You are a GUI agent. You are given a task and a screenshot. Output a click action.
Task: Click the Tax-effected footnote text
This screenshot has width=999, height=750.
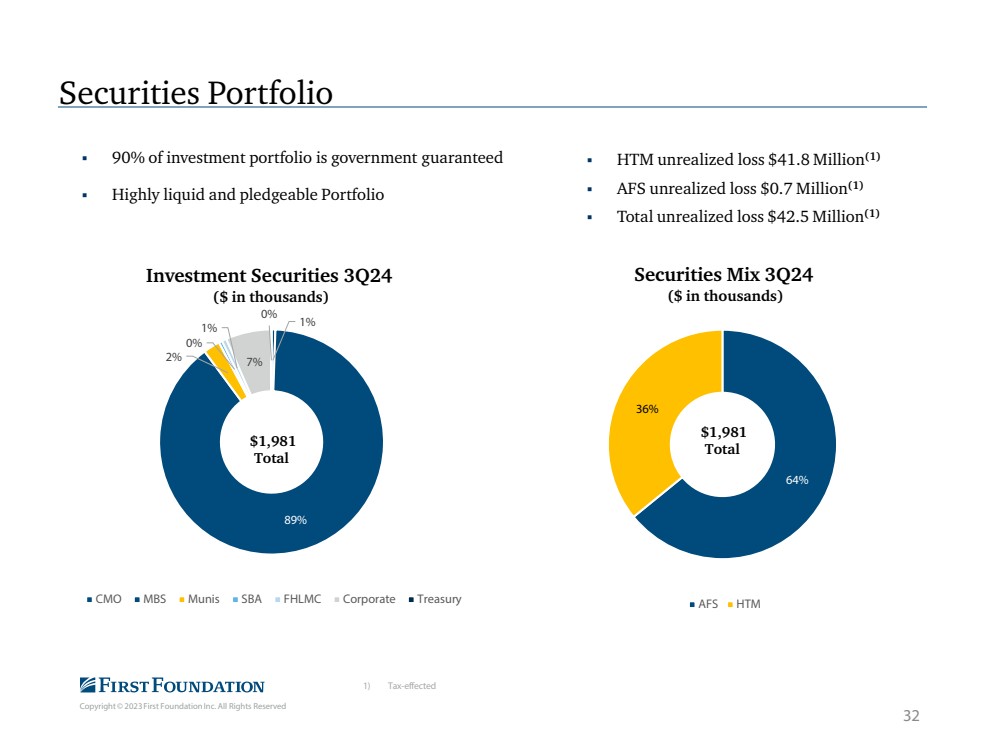point(412,686)
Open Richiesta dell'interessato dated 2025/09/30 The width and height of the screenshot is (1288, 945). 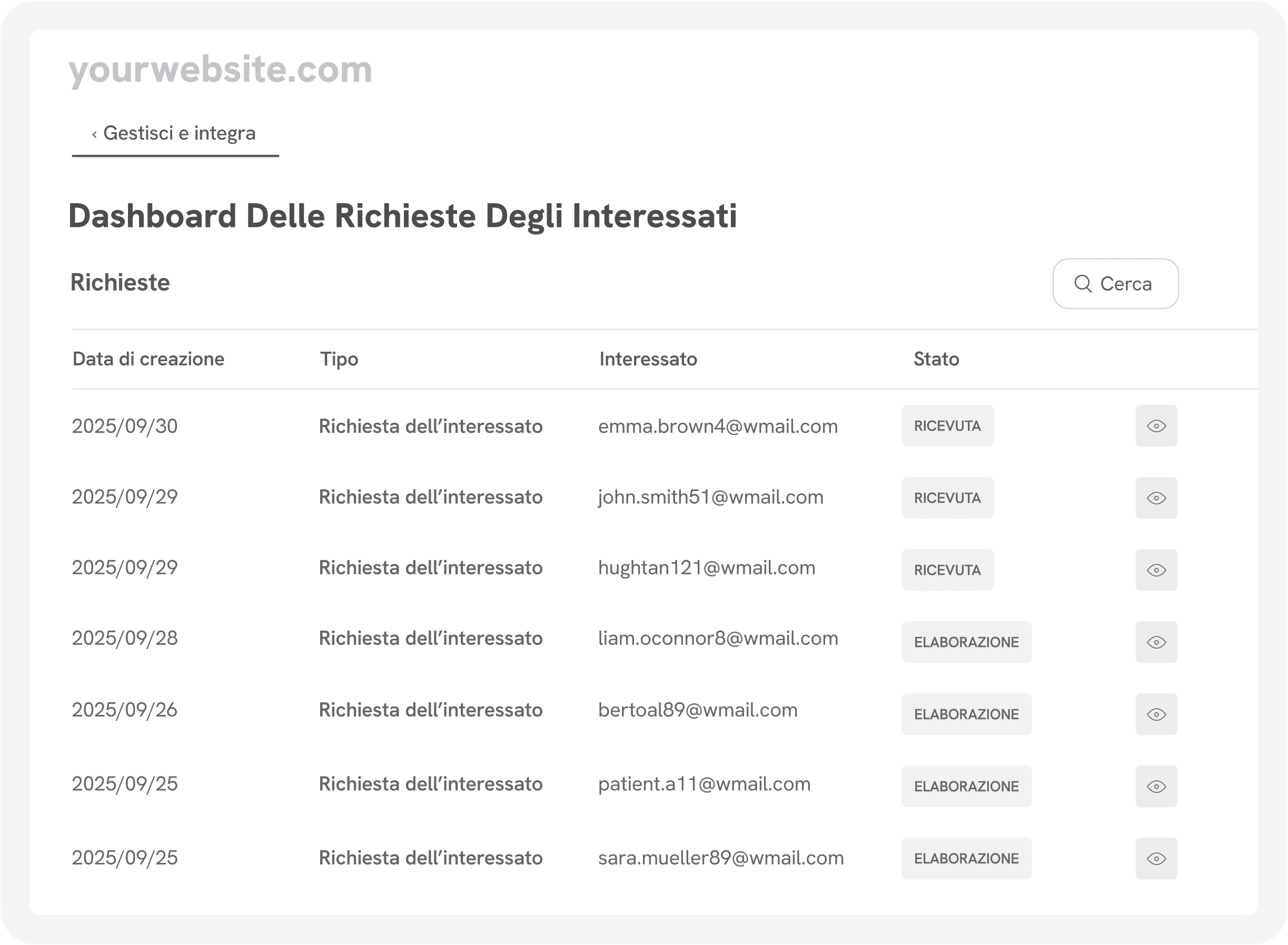click(x=430, y=427)
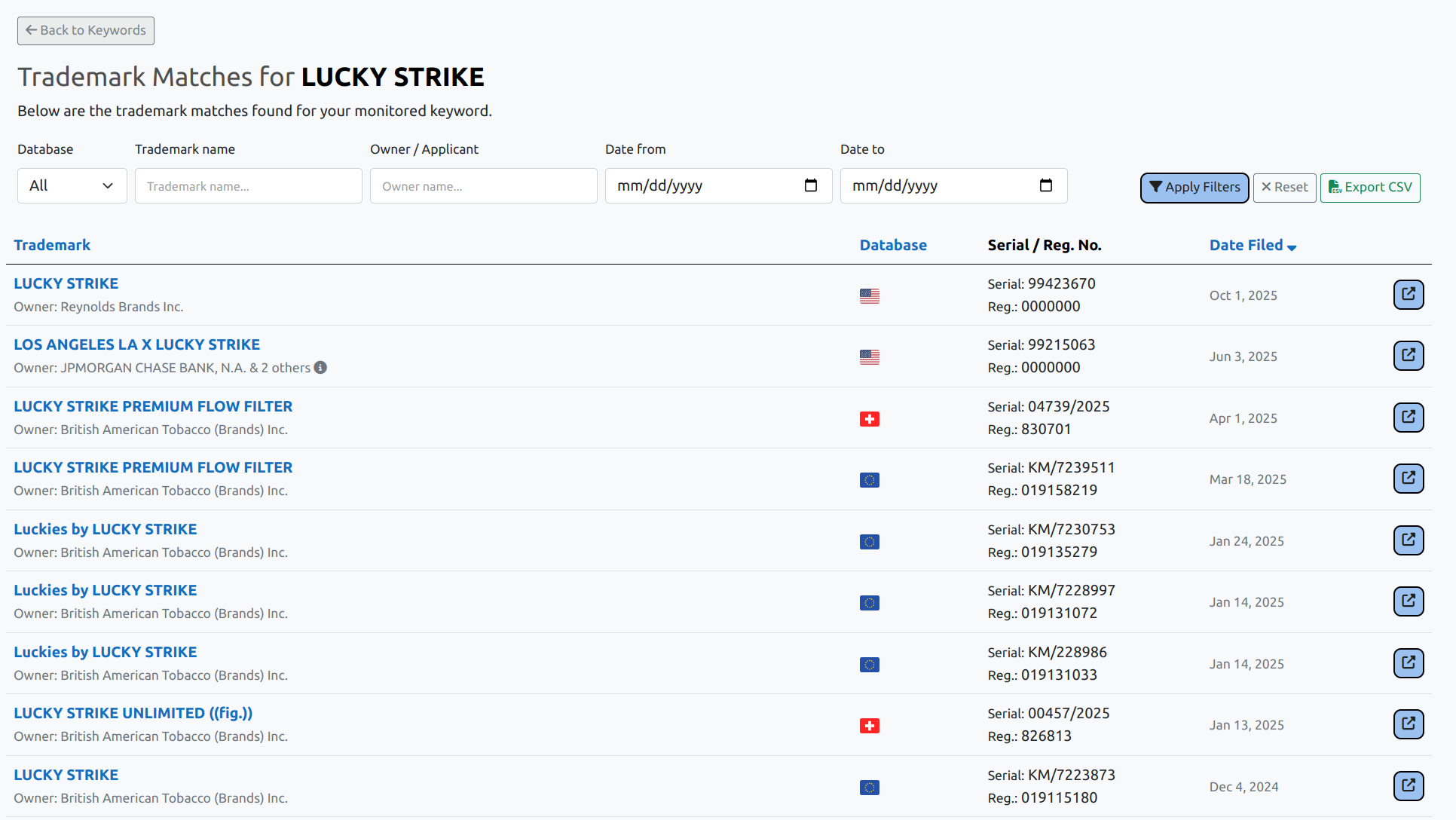
Task: Click the EU flag icon on Luckies by LUCKY STRIKE row
Action: (x=870, y=541)
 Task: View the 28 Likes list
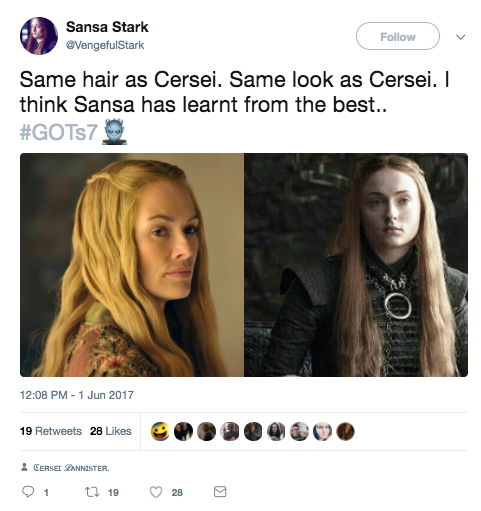[x=111, y=431]
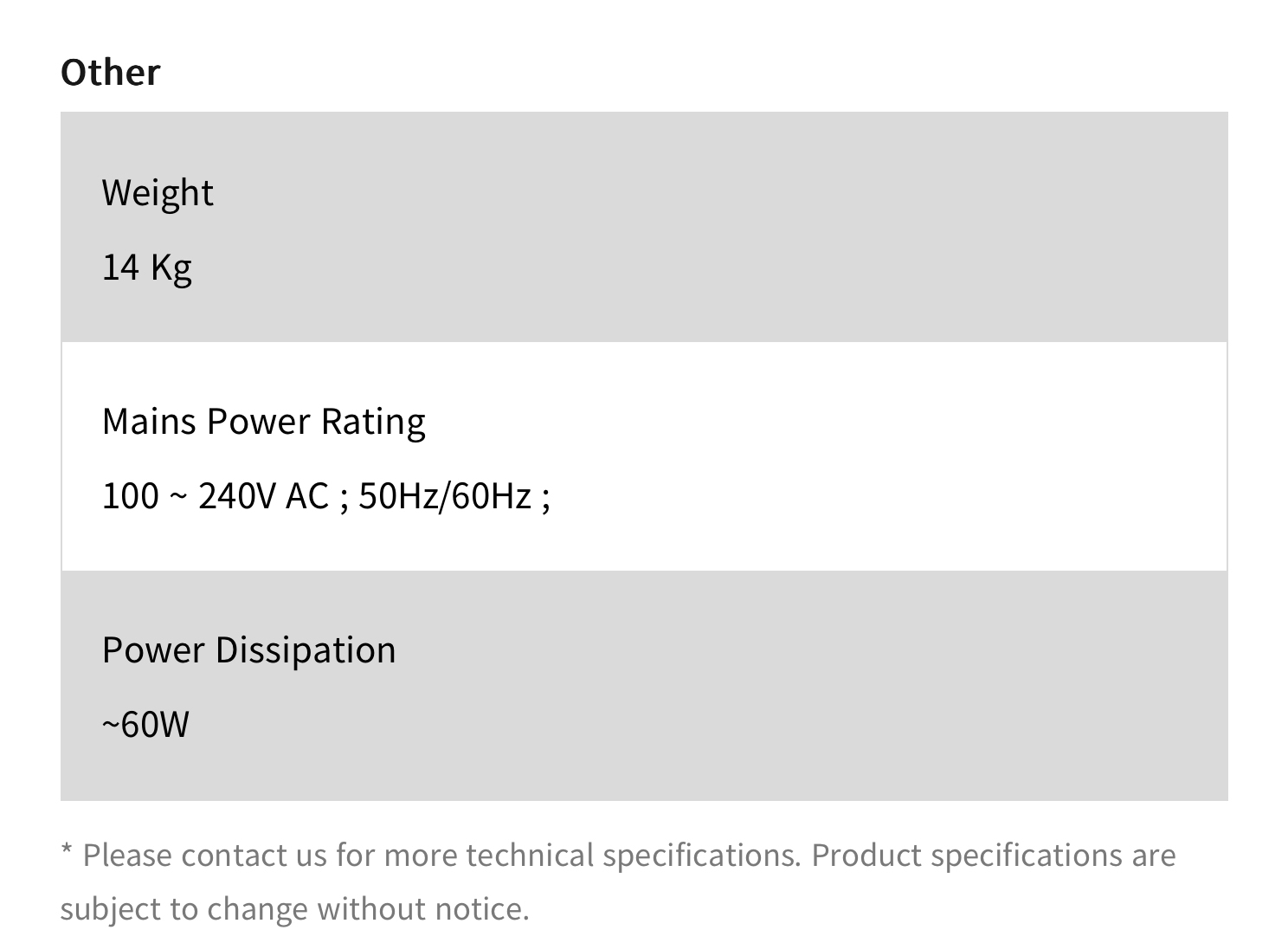The image size is (1288, 930).
Task: Click the "50Hz/60Hz" frequency text
Action: (444, 496)
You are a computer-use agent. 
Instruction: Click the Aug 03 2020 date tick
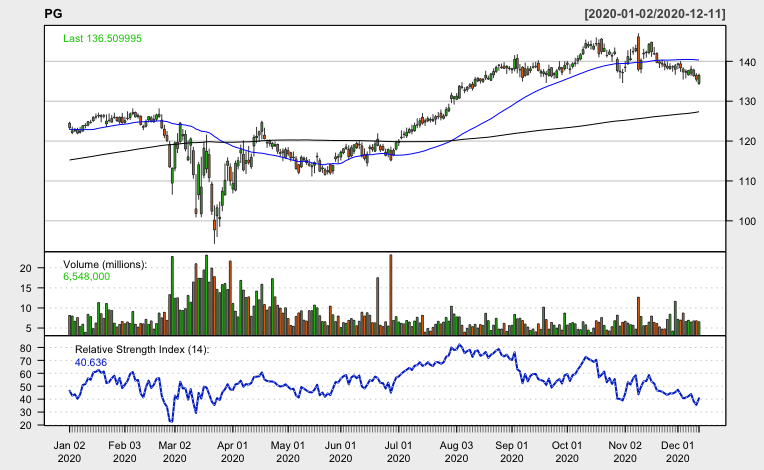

***

- Written task: Repeat the records word for word, starting at the line that contains "You are a computer-use agent." and ending at the end of the records. Leave the pictures out of your answer.

- Answer to the problem:
You are a computer-use agent. 
Instruction: Click the Aug 03 2020 date tick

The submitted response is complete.